Have you ever put a toddler in front of a mirror and observed their reaction? While most of us would fuss about our hair or that persistent acne on our face, they would smile, make faces and sometimes even talk to their mirror image. They adore themselves.

Persistence pays 

Toddlers will keep trying till they succeed. Just watch them try to pick up something that they really want to get their hands on, from the floor. No matter how long it takes, they will succeed. Defeat is never an option.

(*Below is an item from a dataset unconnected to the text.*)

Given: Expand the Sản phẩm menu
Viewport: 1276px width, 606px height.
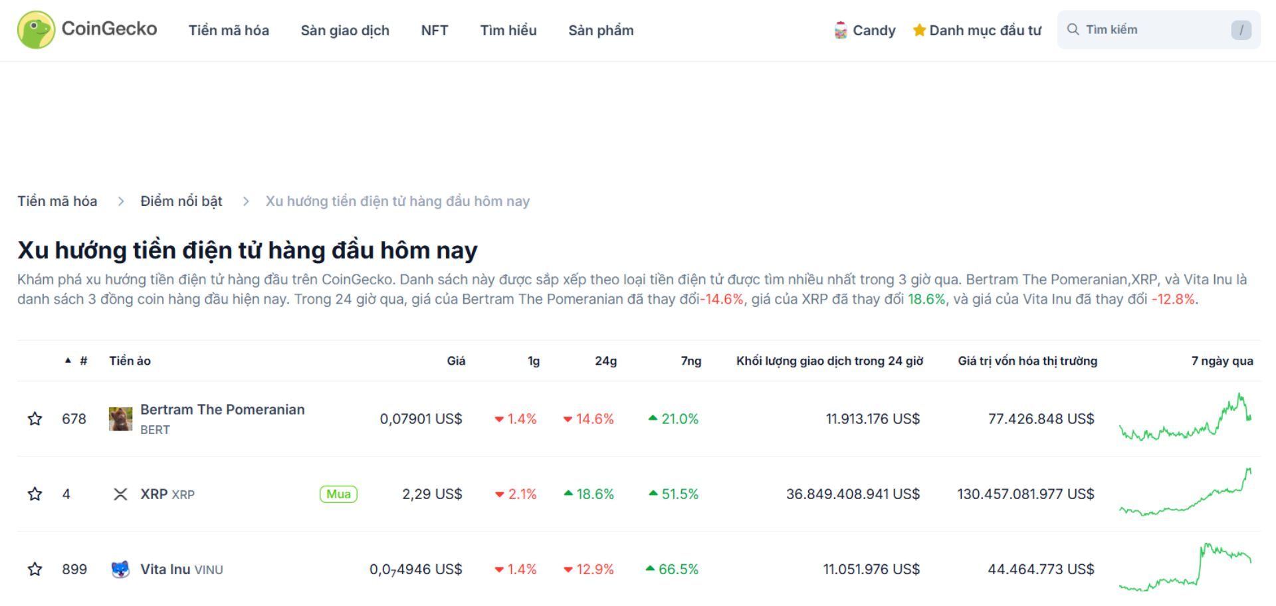Looking at the screenshot, I should click(x=600, y=30).
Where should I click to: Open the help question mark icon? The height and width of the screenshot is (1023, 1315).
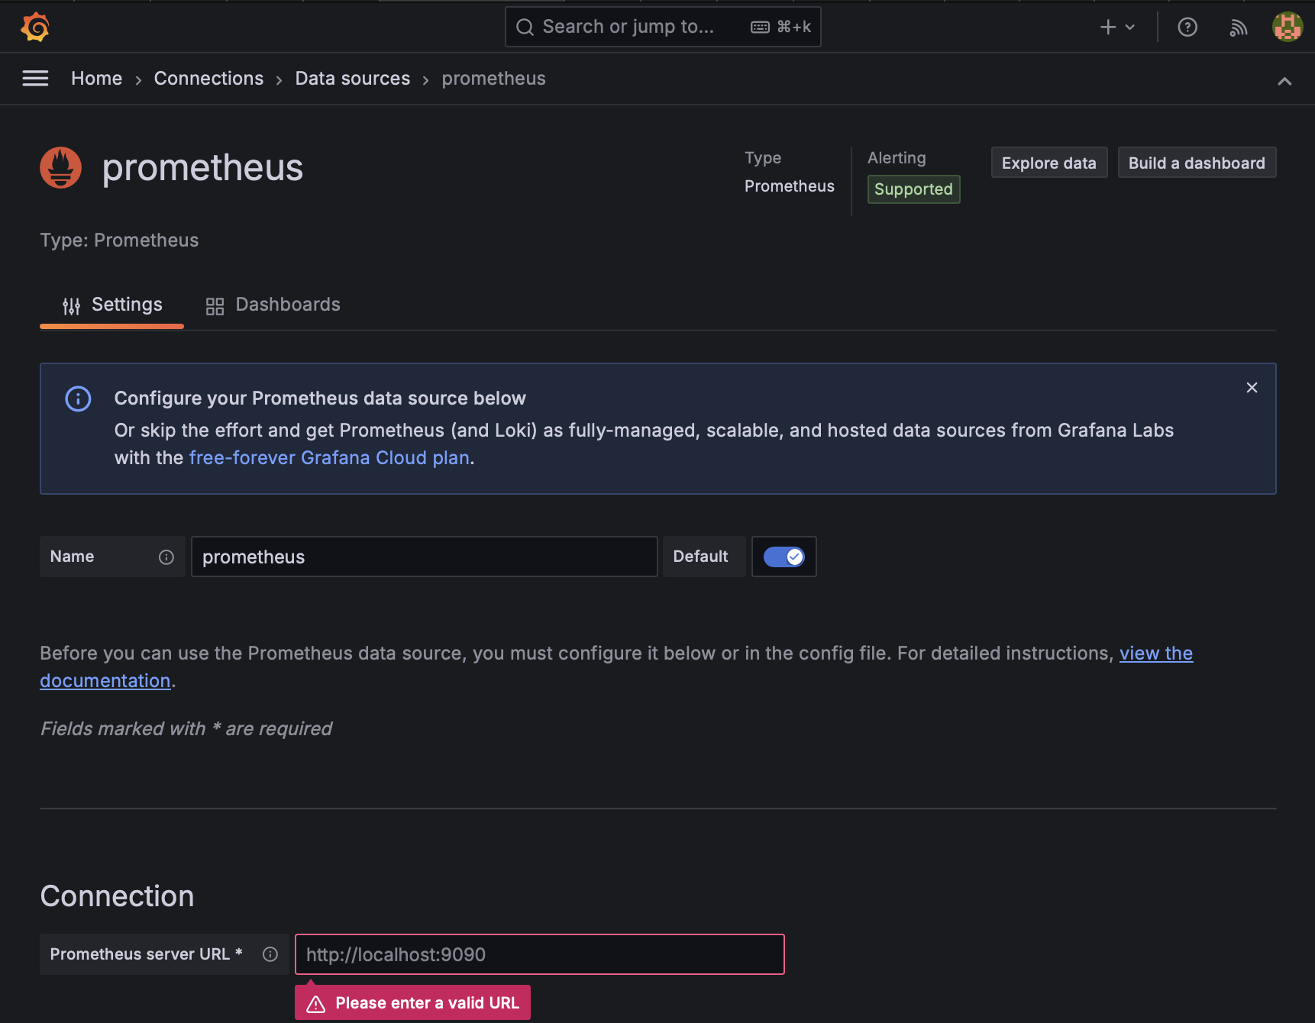coord(1187,27)
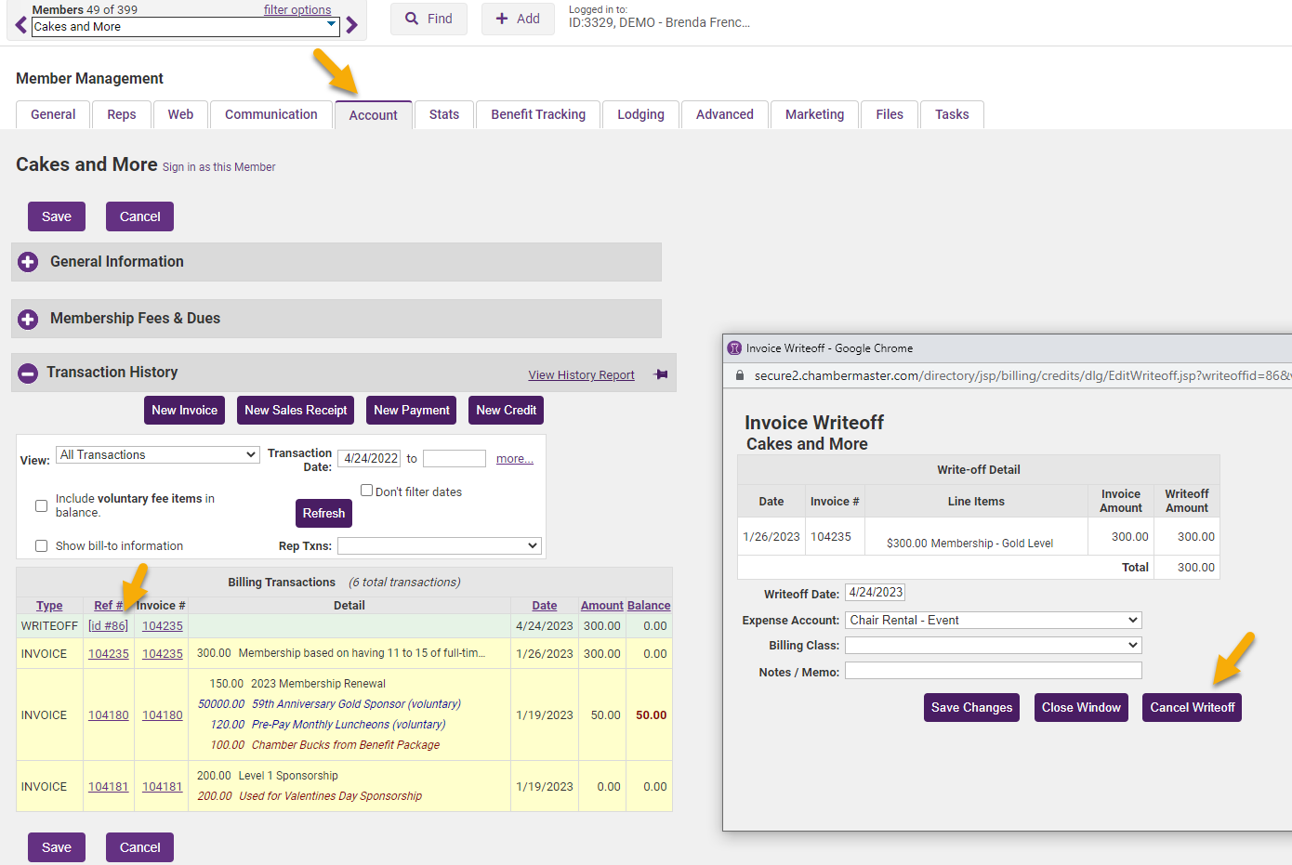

Be fearless; trust your instincts

I’ve often felt my heart beat like a set of percussion drums when watching my son jump from up on the dining room table from the chair. But not him. He knows what he’s doing. And when he falls down from a chair or the sofa and hurts himself, he picks himself up and tries again.

Live on your own terms

As adults, we tend to get bound by the “terms” of society. But not these little ones. They are unperturbed by expectations, acceptance, rejection, rules, controls and everything other thing that defines society to an adult. They do what they want, when they want and how they want.

Happiness in little things

My little one has taught me that I can still find joy in the tiniest of things – the crackling of an empty wrapper, making the shadows dance on the wall, or simply dancing in the rain, to name a few. Happiness is all around us.

Of course, not all lessons are profound in nature. Some are just practical, such as:

  1. Remembering to lock the bathroom door behind you, unless you want them to cheer you on while you complete your ablutions.
  2. Silence is the most dangerous noise that a toddler can make; if they are awake, silent and out of sight, something is going on somewhere.
  3. Flexibility:  Some parents will hate me for this, but sometimes it’s okay to have ice cream as dinner. Or cake.
  4. Saving money: You can get the same kind of workout at home as at the gym. Just pick up your toddler’s toys and jump over those dangerous Lego blocks.
  5. There aren’t many disagreements that cannot be solved by a combination of a genuine apology, teddy-bear style hug and some kisses
  6. Always buy gadgets with extra warranty. Preferably an accidental damage coverage too. No matter how hard you try to protect it, at some point, something valuable of yours will either be thrown off the balcony, into the swimming pool or down the drain.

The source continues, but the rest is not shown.